I have follow your instruction on http://www.howtoforge.com/virtual_users_and_domains_with_postfix_debian_etch and it's works GREAT! However I got few questions 1. User still able to sending email without auth 2. When I tried to use option My outgoing smtp requires auth, I can't send email thank's before for your help
if you have: postconf -e 'smtpd_sasl_auth_enable = yes' postconf -e 'broken_sasl_auth_clients = yes' postconf -e 'smtpd_recipient_restrictions = permit_mynetworks, permit_sasl_authenticated, reject_unauth_destination' in your postix config then you shouldn't be able to send mail without auth and enabling My outgoing smtp requires auth should work
Authentication is not needed if - you're sending emails to recipients on that server - you're logged in on that server (for example by using webmail) - are sending from an IP address listed in mynetworks in /etc/postfix/main.cf. What's in your mail log?
on main.cf, i only set mynetworks to 127.0.0.1/8 I'm sending using outlook If sending to onother email such as yahoo.com, mail.log shows me Relay access denied --> seems to be good But if I using same auth, can't send email. Nov 3 09:28:06 mp-fs-13 postfix/smtpd[23876]: connect from unknown[my.ip.address] Nov 3 09:28:06 mp-fs-13 postfix/smtpd[23876]: lost connection after UNKNOWN from unknown[my.ip.address] Nov 3 09:28:06 mp-fs-13 postfix/smtpd[23876]: disconnect from unknown[my.ip.address]

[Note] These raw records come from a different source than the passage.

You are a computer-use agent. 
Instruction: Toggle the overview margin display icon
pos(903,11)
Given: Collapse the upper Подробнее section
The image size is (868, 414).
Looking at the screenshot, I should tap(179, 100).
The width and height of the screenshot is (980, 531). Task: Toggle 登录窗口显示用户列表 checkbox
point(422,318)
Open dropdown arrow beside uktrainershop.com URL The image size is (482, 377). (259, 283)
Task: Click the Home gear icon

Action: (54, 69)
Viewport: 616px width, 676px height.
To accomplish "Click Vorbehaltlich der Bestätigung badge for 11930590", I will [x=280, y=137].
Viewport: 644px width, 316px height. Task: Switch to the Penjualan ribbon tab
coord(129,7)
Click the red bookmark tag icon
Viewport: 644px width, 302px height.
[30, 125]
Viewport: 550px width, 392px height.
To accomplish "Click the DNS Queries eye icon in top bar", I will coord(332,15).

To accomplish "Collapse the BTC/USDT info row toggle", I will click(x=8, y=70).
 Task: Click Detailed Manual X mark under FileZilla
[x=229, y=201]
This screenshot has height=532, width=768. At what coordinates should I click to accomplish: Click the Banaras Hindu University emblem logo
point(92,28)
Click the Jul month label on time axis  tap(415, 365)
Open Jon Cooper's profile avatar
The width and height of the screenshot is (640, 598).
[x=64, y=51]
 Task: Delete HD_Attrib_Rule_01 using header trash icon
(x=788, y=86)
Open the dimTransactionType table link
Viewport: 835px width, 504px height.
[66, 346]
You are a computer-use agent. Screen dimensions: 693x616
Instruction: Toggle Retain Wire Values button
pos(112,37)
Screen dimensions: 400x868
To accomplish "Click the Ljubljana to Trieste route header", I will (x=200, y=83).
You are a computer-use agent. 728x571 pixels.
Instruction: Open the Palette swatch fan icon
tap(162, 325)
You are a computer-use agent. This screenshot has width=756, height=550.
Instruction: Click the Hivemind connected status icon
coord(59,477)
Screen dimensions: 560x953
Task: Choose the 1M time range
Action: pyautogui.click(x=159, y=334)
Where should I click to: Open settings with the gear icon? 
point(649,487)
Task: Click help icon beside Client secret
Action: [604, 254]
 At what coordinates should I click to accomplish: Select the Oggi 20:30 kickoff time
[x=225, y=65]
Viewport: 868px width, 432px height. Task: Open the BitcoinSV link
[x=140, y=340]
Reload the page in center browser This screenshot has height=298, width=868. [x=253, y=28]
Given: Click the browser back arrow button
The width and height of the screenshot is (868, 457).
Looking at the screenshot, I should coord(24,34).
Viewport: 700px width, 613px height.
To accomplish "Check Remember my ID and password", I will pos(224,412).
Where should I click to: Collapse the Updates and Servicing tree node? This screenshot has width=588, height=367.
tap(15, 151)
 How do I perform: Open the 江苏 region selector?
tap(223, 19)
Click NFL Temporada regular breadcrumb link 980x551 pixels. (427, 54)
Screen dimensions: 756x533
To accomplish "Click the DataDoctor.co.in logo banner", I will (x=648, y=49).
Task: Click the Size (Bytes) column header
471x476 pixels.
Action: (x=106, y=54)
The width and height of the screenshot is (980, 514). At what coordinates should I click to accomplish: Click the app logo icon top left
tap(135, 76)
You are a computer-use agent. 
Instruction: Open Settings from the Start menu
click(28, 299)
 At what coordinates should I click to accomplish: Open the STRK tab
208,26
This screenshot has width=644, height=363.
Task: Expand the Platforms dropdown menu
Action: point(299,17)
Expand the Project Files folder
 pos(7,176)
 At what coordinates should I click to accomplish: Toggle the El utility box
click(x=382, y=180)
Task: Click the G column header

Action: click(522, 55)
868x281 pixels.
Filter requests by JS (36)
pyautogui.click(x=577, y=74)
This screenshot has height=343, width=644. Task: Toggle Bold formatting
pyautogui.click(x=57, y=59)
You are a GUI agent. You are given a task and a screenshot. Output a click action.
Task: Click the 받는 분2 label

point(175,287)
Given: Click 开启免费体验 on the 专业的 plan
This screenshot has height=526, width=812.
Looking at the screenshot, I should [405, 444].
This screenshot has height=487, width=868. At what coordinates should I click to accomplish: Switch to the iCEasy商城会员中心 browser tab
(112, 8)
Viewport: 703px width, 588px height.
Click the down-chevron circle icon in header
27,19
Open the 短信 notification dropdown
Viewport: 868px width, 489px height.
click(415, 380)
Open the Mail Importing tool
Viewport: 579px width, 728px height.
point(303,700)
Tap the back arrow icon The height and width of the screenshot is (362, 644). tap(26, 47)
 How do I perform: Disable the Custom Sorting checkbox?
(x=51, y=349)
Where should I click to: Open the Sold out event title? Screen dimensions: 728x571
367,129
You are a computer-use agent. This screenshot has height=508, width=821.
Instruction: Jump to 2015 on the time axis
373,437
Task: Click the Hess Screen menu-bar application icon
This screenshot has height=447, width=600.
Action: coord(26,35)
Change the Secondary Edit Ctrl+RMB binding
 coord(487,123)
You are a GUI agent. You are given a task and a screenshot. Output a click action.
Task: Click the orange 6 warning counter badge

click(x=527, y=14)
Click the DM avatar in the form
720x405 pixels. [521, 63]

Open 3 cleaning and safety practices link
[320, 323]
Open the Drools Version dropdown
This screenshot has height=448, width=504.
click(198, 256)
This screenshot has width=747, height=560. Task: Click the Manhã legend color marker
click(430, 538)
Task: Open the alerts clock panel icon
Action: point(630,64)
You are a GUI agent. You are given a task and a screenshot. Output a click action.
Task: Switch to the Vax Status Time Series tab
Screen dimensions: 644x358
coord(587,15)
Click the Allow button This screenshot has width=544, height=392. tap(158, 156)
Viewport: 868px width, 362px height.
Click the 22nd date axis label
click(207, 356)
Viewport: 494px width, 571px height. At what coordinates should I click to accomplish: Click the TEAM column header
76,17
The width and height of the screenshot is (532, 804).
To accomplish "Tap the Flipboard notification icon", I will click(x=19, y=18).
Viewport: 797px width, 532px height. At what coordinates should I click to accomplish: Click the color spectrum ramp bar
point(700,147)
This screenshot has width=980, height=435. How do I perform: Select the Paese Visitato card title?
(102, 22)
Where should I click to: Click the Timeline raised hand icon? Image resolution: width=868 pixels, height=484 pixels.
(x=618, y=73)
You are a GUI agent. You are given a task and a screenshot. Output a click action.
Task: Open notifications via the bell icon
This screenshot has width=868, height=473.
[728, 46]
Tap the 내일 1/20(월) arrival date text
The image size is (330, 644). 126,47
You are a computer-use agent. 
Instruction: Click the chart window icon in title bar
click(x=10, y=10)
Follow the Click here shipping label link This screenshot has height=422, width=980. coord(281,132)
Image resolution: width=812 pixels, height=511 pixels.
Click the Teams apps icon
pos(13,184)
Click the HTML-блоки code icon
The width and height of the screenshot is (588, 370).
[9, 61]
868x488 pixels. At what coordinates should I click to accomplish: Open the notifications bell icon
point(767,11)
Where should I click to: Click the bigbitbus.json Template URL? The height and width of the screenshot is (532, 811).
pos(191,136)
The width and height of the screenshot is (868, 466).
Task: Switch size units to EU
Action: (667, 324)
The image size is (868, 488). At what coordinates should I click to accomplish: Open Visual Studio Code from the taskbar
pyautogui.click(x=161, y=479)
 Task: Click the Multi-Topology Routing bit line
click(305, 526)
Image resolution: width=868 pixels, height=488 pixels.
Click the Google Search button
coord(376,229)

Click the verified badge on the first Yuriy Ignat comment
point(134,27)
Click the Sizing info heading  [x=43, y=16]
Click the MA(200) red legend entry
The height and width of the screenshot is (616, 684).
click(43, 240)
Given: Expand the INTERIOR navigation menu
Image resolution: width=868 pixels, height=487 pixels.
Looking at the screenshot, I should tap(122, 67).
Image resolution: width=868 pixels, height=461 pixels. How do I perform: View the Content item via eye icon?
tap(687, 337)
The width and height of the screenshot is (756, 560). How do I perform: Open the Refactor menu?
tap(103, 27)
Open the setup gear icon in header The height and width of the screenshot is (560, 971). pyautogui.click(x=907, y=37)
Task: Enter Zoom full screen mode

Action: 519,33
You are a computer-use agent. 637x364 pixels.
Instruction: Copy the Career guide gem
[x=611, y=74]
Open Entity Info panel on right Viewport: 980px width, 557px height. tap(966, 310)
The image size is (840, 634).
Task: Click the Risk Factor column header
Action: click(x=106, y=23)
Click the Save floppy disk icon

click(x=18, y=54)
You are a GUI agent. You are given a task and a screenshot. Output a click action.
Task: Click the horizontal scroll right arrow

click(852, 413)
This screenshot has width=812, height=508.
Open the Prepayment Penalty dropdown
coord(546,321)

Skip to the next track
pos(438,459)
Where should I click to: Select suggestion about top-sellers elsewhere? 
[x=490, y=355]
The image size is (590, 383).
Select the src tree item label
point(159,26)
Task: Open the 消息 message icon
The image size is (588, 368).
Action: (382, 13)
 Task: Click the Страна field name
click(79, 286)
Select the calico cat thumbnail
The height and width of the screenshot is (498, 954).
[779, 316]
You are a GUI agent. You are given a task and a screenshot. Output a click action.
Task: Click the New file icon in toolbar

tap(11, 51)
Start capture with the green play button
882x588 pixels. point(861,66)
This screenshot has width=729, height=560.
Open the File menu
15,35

here's the output on postconf -n Code: alias_database = hash:/etc/aliases alias_maps = hash:/etc/aliases append_dot_mydomain = no biff = no broken_sasl_auth_clients = yes config_directory = /etc/postfix inet_interfaces = all mailbox_command = procmail -a "$EXTENSION" mailbox_size_limit = 0 mydestination = localhost, localhost.localdomain myhostname = my.domain.com mynetworks = 127.0.0.0/8 myorigin = /etc/mailname proxy_read_maps = $local_recipient_maps $mydestination $virtual_alias_maps $virtual_alias_domains $virtual_mailbox_maps $virtual_mailbox_domains $relay_recipient_maps $relay_domains $canonical_maps $sender_canonical_maps $recipient_canonical_maps $relocated_maps $transport_maps $mynetworks $virtual_mailbox_limit_maps recipient_delimiter = + relayhost = smtp_tls_session_cache_database = btree:${queue_directory}/smtp_scache smtpd_banner = $myhostname ESMTP $mail_name (Debian/GNU) smtpd_recipient_restrictions = permit_mynetworks, permit_sasl_authenticated, reject_unauth_destination smtpd_sasl_auth_enable = yes smtpd_sasl_security_options = noanonymous smtpd_tls_cert_file = /etc/postfix/smtpd.cert smtpd_tls_key_file = /etc/postfix/smtpd.key smtpd_tls_session_cache_database = btree:${queue_directory}/smtpd_scache smtpd_use_tls = yes transport_maps = proxy:mysql:/etc/postfix/mysql-virtual_transports.cf virtual_alias_domains = virtual_alias_maps = proxy:mysql:/etc/postfix/mysql-virtual_forwardings.cf, mysql:/etc/postfix/mysql-virtual_email2email.cf virtual_gid_maps = static:5000 virtual_mailbox_base = /home/vmail virtual_mailbox_domains = proxy:mysql:/etc/postfix/mysql-virtual_domains.cf virtual_mailbox_maps = proxy:mysql:/etc/postfix/mysql-virtual_mailboxes.cf virtual_uid_maps = static:5000
Nothing else. What we got is only Code: Nov 3 09:28:06 mp-fs-13 postfix/smtpd[23876]: connect from unknown[my.ip.address] Nov 3 09:28:06 mp-fs-13 postfix/smtpd[23876]: lost connection after UNKNOWN from unknown[my.ip.address] Nov 3 09:28:06 mp-fs-13 postfix/smtpd[23876]: disconnect from unknown[my.ip.address]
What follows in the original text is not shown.